Part I — Meeting with Payton JordanSCH 1-11. On 4 June 1982 Sri Chinmoy met with one of the all-time great coaches and champion athletes, Payton Jordan. Following are excerpts from their conversation, which took place in Mr. Jordan's office at Stanford University in Palo Alto, California.
Jesse OwensMr. Jordan: Please sit down and make yourself comfortable. I am pleased that you came.
Sri Chinmoy: I am so happy and honoured to be here. I met Jesse Owens, but I have never met you. Better late than never! This is something in my life that I will always treasure.
Mr. Jordan: Thank you so much. I'm honoured to be spoken of in the same breath as Jesse Owens. He was oneself my dear friends, one of my inspirations and treasured idols.
Sri Chinmoy: Last night I was reading your book Champions in the Making. I learned so much from it. At one point you said something so profound. Many people are under the impression that first you have to move the hands and then the legs follow.

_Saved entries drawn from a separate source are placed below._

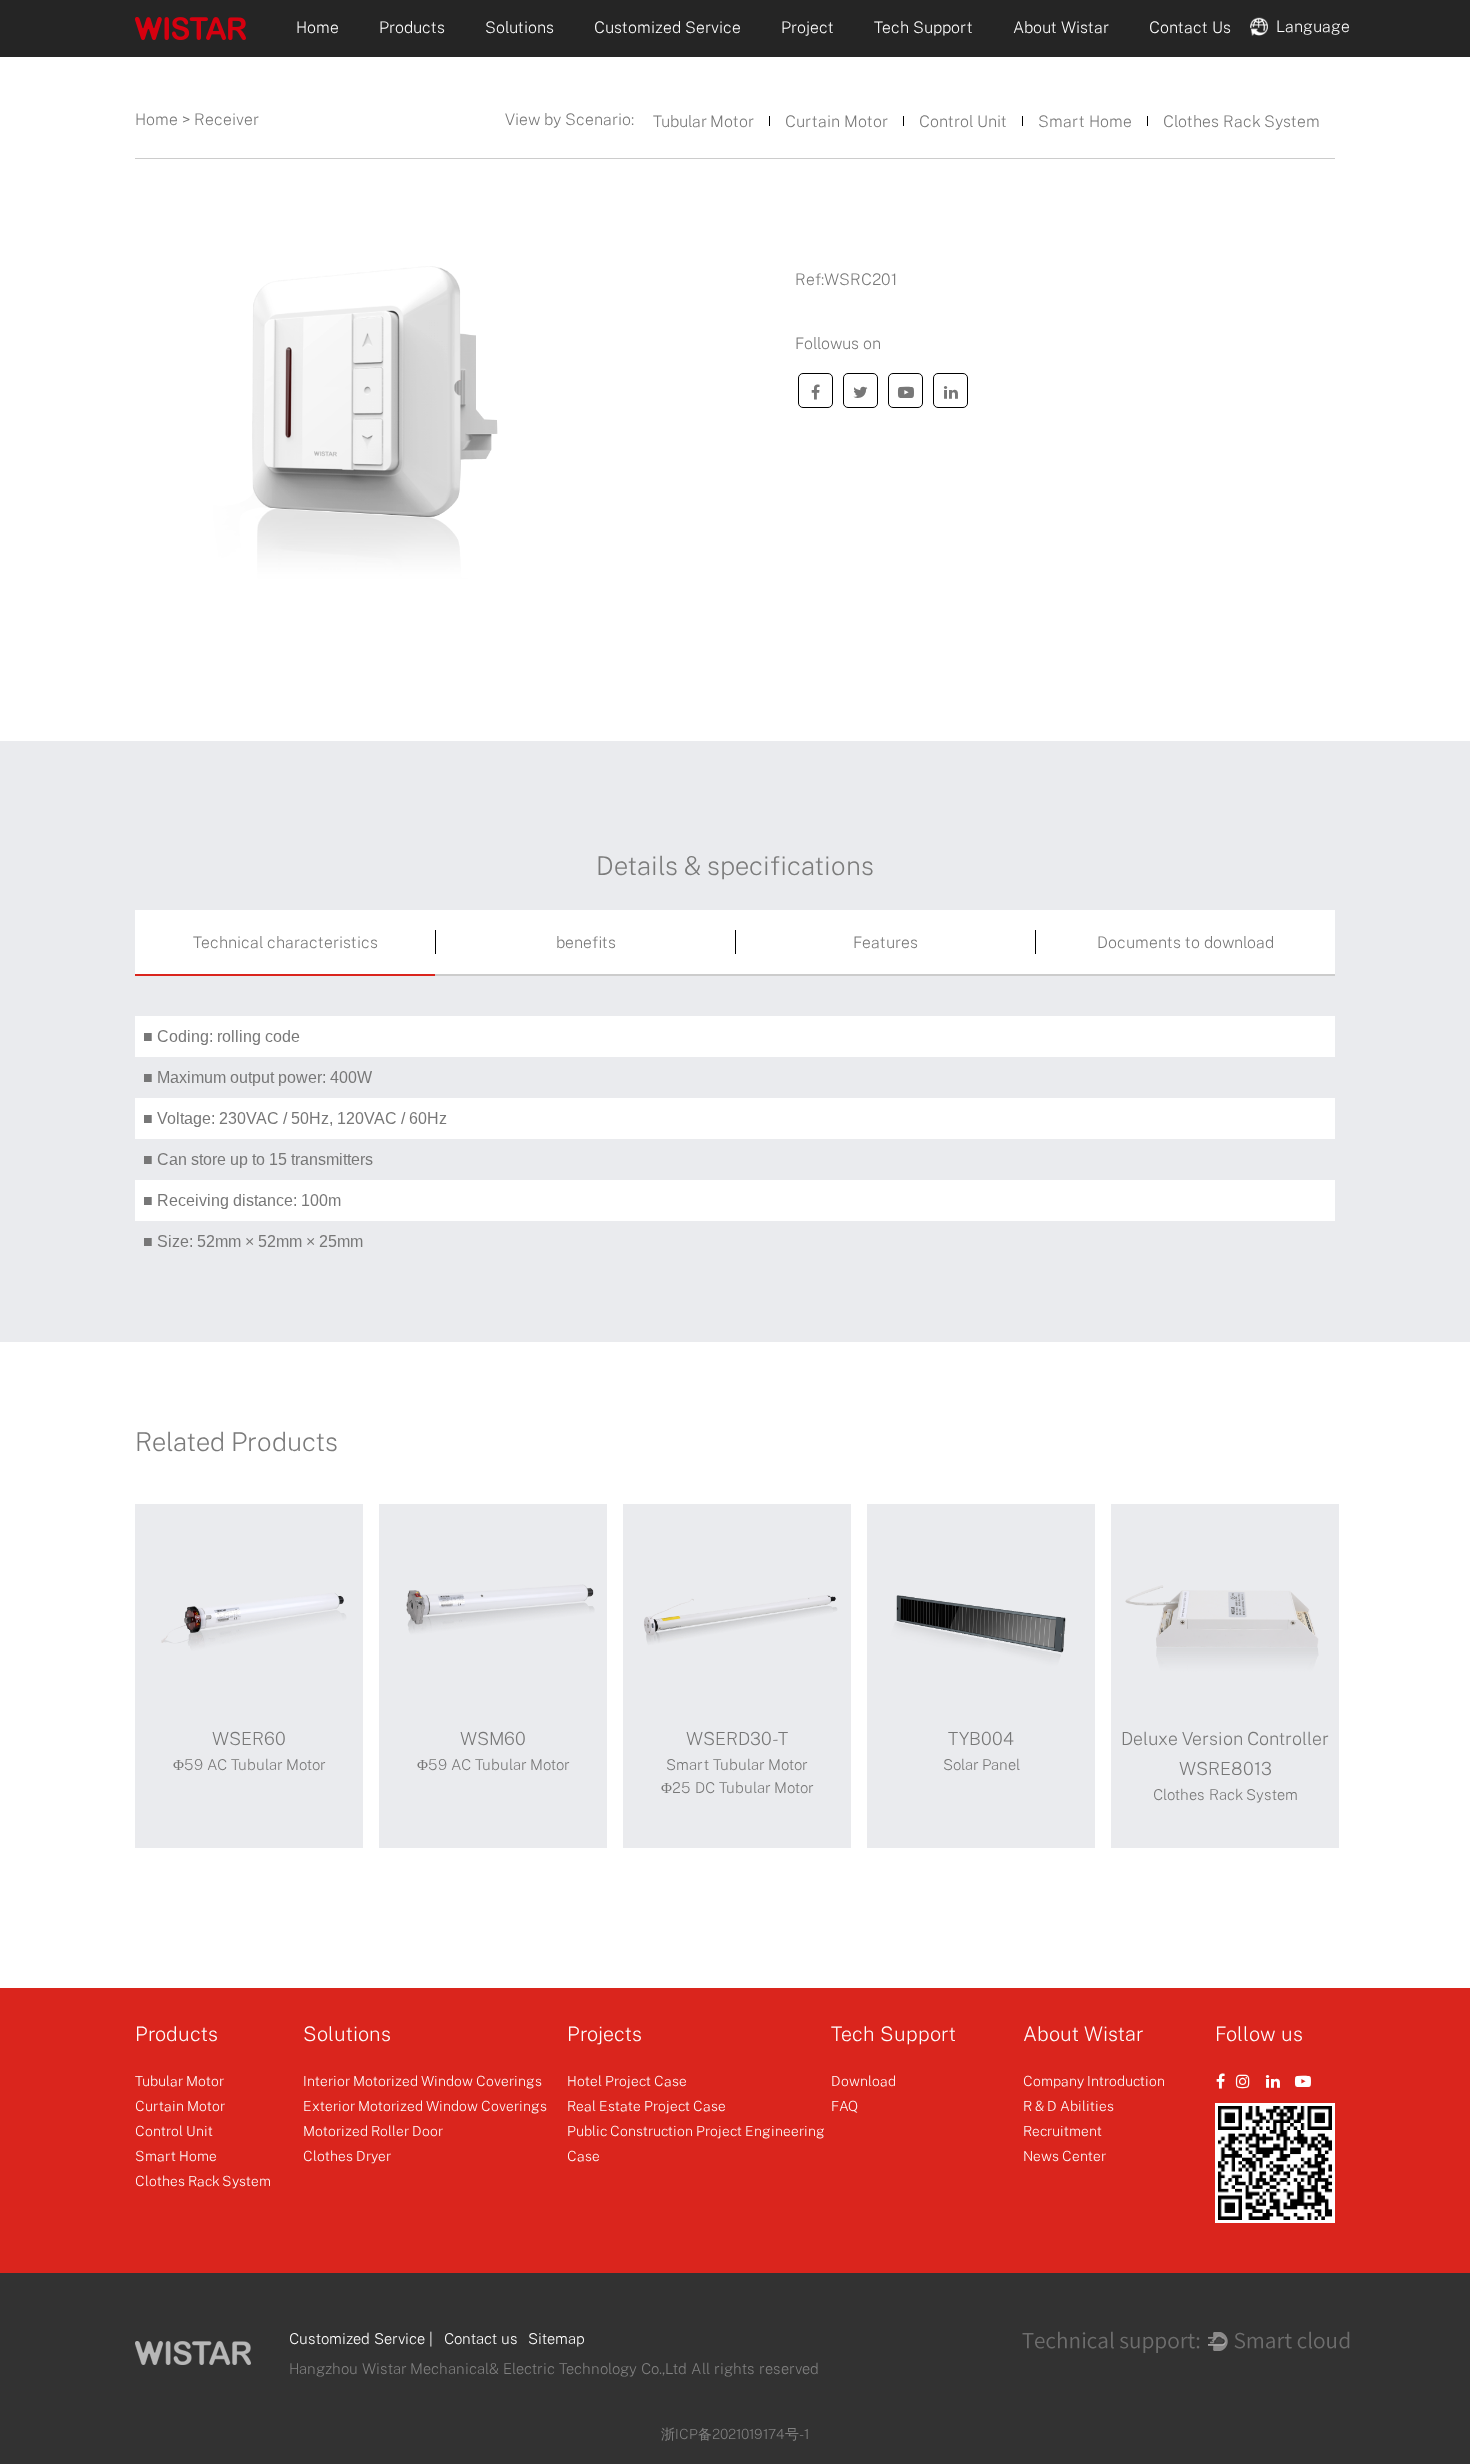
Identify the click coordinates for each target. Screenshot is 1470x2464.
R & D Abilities (1068, 2105)
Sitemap (556, 2338)
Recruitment (1062, 2130)
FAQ (844, 2105)
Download (863, 2080)
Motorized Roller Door (373, 2130)
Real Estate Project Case (646, 2105)
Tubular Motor (703, 121)
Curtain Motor (836, 121)
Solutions (519, 27)
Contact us (481, 2338)
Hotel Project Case (627, 2080)
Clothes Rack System (1241, 121)
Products (412, 27)
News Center (1064, 2155)
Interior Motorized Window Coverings (422, 2080)
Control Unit (963, 121)
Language (1309, 25)
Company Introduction (1094, 2080)
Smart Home (1085, 121)
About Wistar (1061, 27)
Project (807, 27)
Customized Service (667, 27)
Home (317, 27)
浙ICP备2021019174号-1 (735, 2433)
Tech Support (923, 27)
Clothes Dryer (347, 2155)
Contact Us (1190, 27)
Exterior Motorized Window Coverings (425, 2105)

But you said, "If this is so, then why do people not run on their hands?"
Mr. Jordan: That's right. A lot of people look at this from a different point of view, but this is my viewpoint. It is like asking which comes first: the chicken or the egg. The chicken and the egg principle really does apply here.

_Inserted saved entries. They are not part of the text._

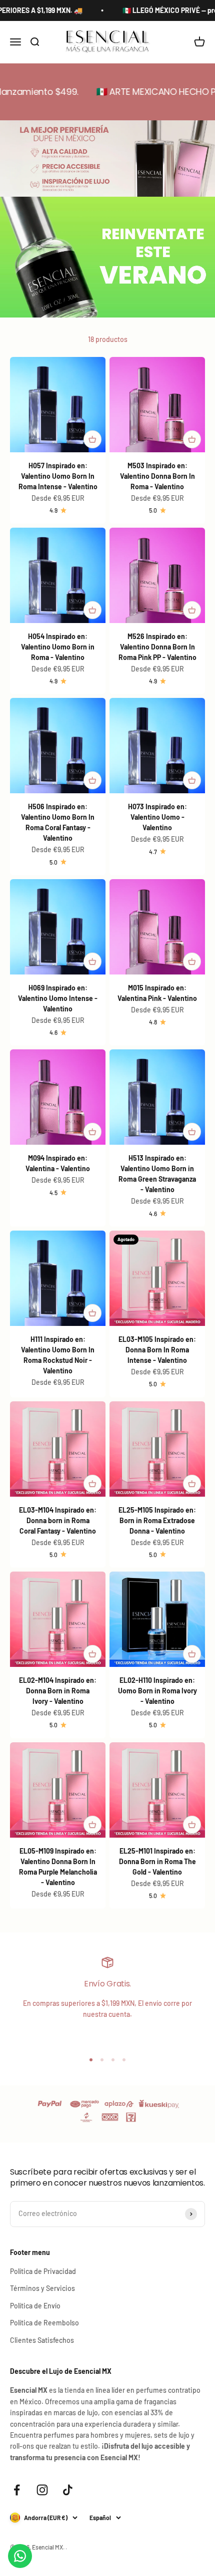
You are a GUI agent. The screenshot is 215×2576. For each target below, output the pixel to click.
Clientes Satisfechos (42, 2340)
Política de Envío (35, 2305)
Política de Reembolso (44, 2322)
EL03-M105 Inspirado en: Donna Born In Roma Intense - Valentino (157, 1349)
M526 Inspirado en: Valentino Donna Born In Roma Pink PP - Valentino (157, 646)
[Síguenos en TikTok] (67, 2490)
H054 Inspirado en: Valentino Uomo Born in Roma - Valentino (57, 646)
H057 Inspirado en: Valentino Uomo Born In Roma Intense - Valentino (58, 476)
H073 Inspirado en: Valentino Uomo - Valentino (157, 817)
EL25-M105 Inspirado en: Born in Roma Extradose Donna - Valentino (157, 1520)
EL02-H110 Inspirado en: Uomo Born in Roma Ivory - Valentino (157, 1690)
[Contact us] (20, 2556)
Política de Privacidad (43, 2271)
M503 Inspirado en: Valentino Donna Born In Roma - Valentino (157, 476)
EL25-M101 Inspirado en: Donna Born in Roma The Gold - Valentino (157, 1861)
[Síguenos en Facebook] (17, 2490)
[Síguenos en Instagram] (42, 2490)
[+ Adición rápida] (93, 439)
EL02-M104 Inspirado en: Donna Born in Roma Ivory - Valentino (57, 1690)
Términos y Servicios (42, 2288)
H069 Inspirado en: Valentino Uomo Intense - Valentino (58, 998)
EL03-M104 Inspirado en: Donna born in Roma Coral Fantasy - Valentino (57, 1520)
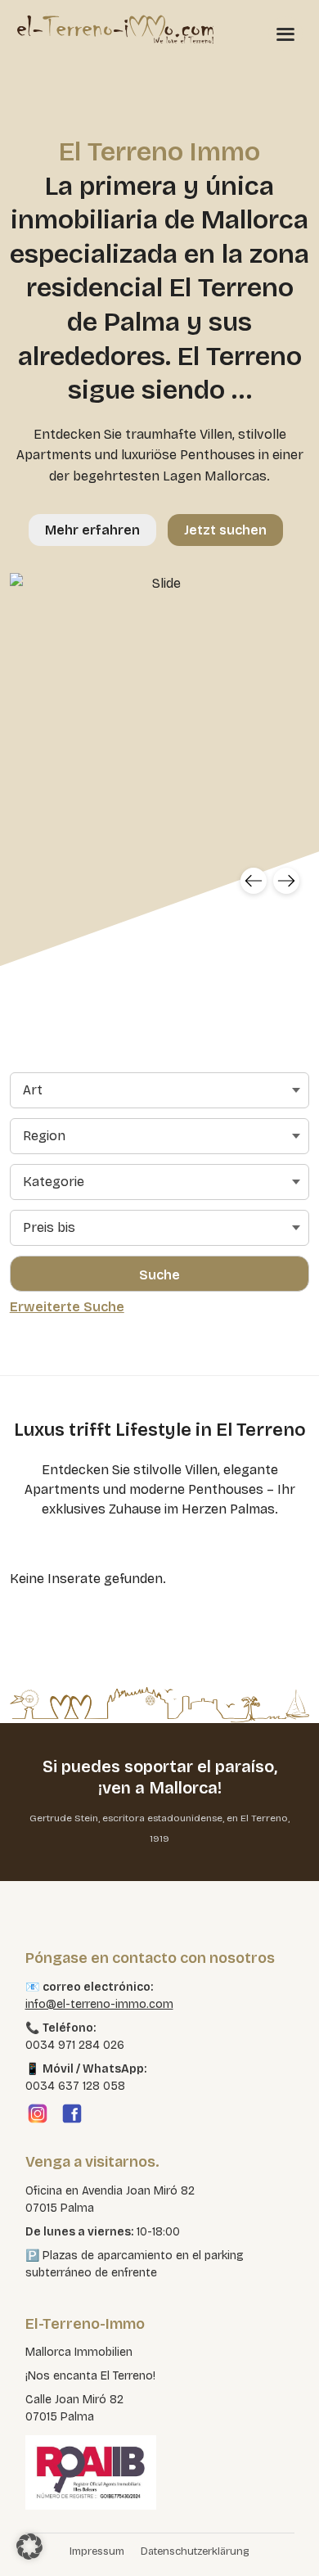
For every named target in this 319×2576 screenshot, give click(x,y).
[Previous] (253, 881)
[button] (29, 2546)
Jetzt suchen (225, 530)
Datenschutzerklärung (195, 2551)
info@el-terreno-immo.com (99, 2004)
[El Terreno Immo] (115, 28)
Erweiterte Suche (67, 1307)
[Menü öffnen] (285, 33)
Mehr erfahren (92, 530)
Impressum (97, 2551)
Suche (159, 1275)
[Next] (286, 881)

Sri Chinmoy: In your book you also said many things about Jesse Owens — about his style and about the movements of his hands. In your book you said you were Jesse Owens' colleague, that you used to run with him.

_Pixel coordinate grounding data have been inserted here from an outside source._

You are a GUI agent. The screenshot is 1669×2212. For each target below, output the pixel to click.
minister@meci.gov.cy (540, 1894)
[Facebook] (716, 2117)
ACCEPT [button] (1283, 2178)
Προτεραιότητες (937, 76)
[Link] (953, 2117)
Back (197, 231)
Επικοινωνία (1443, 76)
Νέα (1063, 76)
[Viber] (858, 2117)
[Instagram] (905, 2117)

Mr. Jordan: Yes, I ran with him when I was in my early years and he was in his last years of competition. But we ran together and had some wonderful competitions. We had fun. Jesse Owens, at the time that I was able to observe him, was one of the smoothest and most beautiful runners the world has ever known. I feel he expressed what God gave him as well as anyone in his field ever did. He was amazing, not only as an athlete but also as a person. He did and said and felt things that were very, very meaningful. I find that in a lifetime you run into those types of people only occasionally. I was very privileged to have had that opportunity to share time with him on the athletic field and also sitting, as we are now, enjoying what we could share together.
Sri Chinmoy: Could you kindly tell me why he did not continue his career? It lasted only for a few years.
Mr. Jordan: It lasted for only a few years after the 1936 Olympic Games. He chose to retire from competition about three or four years after 1936 — to go into public relations and speak. I think in that way he carried his message from the cinder path to the lecturn and was able to impart to young people inspiration and challenges that were extremely valuable to the people he touched, maybe more valuable than we realise.